On Monday, as part of IFRC’s Solferino Academy, Laurent Fernandez, and I ran a ‘How to use Zoom’ Skillshare for National Societies in the Americas. We broke the participants up into small groups to discuss their challenges and generate a list of questions in a google doc. We then spent the rest of the session answering questions, and of course, we ran out of time. So we kept answering the questions in the google doc for the participants after the session ended. We will be refining the session design next week.
On Wednesday, provided support to Jude Habib and Helena Hastin to run a virtual workshop to wrap up Sound Delivery’s programme to increase diversity and representation in the media. Both Jude and Helena have participated in The (Session) Design Lab, and they’ve fully embraced ADIDS (Activity, Discussion, Input, Deepening, Synthesis) as a workshop model. During the workshop, the discussion turned to how difficult it is to become a journalist unless you can rely on the bank of mum & dad. One of the participants who is a journalist described how hard it was to have to work an all-night shift and then attend classes during the day. Another participant surmised that the reason the journalists called the Brexit referendum so badly wrong in 2016 was that they all have privileged middle-class backgrounds.

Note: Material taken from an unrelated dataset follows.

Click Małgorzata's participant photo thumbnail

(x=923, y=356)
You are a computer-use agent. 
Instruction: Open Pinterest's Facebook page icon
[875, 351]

Announced a Third (Virtual) Session Design Lab. My aha during our April 23rd Lab, was that I didn’t have to do the whole thing in one day as it’s virtual and people don’t have to convene in one place. So now running it over two half-days on May 27th & 28th, allowing me to do it at times more optimal for the Americas – from 10 am to 1 pm Eastern (3 pm to 6 pm BST). Tickets have already started selling.

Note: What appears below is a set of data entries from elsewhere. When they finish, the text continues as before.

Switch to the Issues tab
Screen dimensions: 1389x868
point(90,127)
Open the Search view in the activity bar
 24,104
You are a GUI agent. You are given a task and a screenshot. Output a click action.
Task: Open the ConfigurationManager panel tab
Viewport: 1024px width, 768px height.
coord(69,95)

On Thursday, also as part of The Solferino Academy, we supported the running of a second Cartoonathon for the Climate Centre. This time we got the 150 participants broken up into small groups relatively early and got them to discuss how things had changed during COVID-19 and asked them to capture tag lines into a google doc. Cartoonists that were on hand took the taglines coming from groups and created a series of cartoons. By the end of the 90-minute session, participants had: created the taglines, heard from the Spanish Red Cross and Italian Red Cross on their learnings from the past few weeks, and voted, then commented on the cartoons that the cartoonists had created during the session.

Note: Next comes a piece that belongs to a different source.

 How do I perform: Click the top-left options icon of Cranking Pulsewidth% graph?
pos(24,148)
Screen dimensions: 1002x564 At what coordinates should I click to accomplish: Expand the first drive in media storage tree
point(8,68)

We are preparing a virtual workshop with the European Centre for Non-Profit Law on “The Unheard Voice of Civil Society in EU Policy on AI”. The first workshop will focus on raising awareness of AI for networks of civil society groups in Europe. Our challenge is not to get bogged down in getting the definition of Artificial Intelligence right, as it’s being defined quite liberally by many different actors. However, we do know we need participants to understand how the European Union sees it, so they can then effectively impact EU policy.